Indigenous Affairs Minister Carolyn Bennett says there is “every evidence” Canada’s indigenous peoples are on the frontline of climate change. Bennett says that the Liberal government is open to examining the impacts of the issue to allow for a long term strategy to be developed. “We need to have everybody included in really assessing the need and then developing feasibility projects and proposals,” she says. NDP Indigenous Affairs critic, Charlie Angus says, “My message to the government is you’re going to have to put your money where your mouth is when you make these promises.” Day insists that he will continue to bring this essential issue to Trudeau’s cabinet so the needs are dealt with properly and in a timely fashion.
Miss Universe Canada’s totem pole costume shocks the world
Two different pageants – one leaves indigenous peoples proud while the other one leaves indigenous peoples shaking their heads in outrage. In August, Ashley Callingbull, a 25-year-old woman from Enoch Cree First Nation in Alberta, won the crown of Mrs. Universe. She hoped her win would be a blow to stereotypes about indigenous women and culture. However, last week, Paola Nunez Valdez, a Torontonian of Dominican descent, competed in the Miss Universe pageant in Las Vegas, California. Valdez was scorned by many for wearing a dress that depicted a totem pole similar to those found on Canada’s west coast. She captioned an Instagram post of her dress describing herself as a “totem goddess.” The dress was essentially a bikini with black feather plumes, a head dress, and a totem pole as long as the contestant’s legs. She quickly came under fire after her costume was posted online.
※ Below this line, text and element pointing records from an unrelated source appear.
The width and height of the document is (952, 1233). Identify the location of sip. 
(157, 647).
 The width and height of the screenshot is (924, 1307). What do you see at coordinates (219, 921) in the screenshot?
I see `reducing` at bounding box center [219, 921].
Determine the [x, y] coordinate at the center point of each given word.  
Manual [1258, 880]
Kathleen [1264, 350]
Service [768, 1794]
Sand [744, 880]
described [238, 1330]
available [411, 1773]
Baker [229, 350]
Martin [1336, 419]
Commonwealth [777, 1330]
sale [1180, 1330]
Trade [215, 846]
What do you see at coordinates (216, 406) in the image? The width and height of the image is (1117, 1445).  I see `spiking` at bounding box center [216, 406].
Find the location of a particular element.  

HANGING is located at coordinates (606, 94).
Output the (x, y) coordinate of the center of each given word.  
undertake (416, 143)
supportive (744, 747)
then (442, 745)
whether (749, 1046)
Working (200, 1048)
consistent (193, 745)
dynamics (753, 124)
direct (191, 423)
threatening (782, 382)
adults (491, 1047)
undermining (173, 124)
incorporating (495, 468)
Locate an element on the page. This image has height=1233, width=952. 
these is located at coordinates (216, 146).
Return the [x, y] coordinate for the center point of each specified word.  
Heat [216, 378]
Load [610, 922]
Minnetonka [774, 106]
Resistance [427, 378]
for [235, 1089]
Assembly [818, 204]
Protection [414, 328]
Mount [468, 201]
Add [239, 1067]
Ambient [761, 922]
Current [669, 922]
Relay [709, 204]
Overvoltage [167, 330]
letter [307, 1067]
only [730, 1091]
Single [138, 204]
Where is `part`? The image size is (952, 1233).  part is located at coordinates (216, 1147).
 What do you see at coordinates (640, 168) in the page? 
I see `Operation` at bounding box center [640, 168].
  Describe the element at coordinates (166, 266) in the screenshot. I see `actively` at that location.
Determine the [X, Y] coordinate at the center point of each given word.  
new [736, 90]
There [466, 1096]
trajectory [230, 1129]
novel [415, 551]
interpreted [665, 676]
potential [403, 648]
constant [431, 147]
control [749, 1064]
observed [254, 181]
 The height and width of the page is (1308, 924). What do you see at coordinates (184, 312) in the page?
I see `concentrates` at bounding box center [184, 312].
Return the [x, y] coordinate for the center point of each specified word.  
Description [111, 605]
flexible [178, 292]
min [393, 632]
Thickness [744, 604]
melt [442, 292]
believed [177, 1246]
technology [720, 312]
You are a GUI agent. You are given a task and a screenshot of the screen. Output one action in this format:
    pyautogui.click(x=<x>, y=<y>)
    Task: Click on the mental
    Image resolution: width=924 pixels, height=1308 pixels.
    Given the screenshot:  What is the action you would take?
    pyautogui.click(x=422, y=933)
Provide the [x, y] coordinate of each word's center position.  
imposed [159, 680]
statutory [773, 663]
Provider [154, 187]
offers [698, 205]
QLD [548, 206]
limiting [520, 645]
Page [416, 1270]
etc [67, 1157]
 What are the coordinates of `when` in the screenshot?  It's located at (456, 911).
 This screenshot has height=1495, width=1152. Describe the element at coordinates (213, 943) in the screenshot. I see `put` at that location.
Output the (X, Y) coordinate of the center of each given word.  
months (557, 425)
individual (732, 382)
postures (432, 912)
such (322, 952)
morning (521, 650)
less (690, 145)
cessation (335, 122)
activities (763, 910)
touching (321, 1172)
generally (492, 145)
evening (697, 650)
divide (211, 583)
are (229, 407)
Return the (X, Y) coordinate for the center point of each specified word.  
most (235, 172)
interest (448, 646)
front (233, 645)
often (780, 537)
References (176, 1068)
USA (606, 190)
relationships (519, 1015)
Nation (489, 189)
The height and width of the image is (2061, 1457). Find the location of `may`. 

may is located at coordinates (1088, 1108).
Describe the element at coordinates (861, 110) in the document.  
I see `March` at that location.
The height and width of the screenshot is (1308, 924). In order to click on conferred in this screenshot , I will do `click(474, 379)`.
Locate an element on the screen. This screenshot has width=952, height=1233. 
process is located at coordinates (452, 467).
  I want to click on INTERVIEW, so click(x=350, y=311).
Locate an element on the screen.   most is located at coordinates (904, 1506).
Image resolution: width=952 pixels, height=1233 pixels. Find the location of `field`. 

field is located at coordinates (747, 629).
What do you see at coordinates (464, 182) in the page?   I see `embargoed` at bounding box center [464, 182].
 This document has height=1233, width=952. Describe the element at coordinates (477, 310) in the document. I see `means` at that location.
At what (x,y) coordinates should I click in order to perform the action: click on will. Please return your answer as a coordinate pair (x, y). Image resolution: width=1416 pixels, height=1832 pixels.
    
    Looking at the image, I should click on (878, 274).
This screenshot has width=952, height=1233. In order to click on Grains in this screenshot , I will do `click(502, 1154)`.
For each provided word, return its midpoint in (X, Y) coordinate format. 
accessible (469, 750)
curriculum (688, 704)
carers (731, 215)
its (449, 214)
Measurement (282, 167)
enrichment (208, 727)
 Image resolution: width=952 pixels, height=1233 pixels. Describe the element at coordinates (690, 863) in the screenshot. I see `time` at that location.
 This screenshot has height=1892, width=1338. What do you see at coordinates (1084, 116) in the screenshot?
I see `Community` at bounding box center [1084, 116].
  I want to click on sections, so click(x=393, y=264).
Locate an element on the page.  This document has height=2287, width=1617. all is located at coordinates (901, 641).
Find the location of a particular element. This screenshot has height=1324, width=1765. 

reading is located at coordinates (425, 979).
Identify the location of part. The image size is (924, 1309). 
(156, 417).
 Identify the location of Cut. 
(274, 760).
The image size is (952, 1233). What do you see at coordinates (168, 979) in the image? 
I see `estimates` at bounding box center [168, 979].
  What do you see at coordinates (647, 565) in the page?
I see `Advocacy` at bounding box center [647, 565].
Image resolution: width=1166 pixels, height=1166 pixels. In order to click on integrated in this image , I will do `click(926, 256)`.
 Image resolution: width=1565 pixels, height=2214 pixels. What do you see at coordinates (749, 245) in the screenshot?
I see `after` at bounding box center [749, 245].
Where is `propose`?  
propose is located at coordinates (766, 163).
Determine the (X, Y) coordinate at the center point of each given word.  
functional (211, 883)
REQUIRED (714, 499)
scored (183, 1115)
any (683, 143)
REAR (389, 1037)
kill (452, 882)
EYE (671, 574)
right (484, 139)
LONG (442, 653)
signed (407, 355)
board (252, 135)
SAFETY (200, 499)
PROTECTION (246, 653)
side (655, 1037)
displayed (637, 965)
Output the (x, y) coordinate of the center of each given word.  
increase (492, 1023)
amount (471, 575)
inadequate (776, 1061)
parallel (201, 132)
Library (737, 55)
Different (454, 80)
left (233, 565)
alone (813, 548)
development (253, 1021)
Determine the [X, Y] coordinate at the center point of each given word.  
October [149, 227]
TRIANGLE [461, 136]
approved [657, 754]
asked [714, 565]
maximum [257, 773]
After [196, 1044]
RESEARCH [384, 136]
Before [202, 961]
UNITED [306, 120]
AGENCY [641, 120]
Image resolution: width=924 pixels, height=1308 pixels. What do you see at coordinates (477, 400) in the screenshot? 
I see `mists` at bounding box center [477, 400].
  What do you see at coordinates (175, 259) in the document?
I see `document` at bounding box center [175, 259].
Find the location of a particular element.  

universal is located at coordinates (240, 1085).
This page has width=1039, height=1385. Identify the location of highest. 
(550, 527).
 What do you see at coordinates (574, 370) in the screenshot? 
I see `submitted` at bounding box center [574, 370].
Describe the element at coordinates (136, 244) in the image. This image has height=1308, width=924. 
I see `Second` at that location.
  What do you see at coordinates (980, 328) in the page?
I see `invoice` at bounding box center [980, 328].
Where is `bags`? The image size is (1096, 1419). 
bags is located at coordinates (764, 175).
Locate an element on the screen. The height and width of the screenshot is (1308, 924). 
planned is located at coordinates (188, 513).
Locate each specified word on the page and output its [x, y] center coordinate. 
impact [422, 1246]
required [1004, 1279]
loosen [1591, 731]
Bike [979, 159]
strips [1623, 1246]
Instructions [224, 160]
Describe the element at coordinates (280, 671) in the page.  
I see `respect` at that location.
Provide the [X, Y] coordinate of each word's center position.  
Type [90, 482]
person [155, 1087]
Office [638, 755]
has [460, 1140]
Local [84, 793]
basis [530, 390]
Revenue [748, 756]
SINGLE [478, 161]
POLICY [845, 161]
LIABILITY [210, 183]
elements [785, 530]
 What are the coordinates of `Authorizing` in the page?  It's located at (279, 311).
In a statement, Valdez said the costume was a “misunderstanding” and that the design referred to her own heritage as a Dominican. Callingbull in a Facebook post suggested Miss Universe Canada hire a cultural consultant in the future to avoid hanging an important symbol from a future contestant’s crotch. She also criticized the organization’s attempt to cover up the error. “I’d like to see these so-called ‘west coast Dominican Republic totem poles.’ They are really trying to protect themselves and didn’t even have the heart to simply apologize,” she said. Last year, Canada’s contestant wore a dress featuring 11 hockey sticks, elbow pads and a hat in the shape of the Stanley Cup.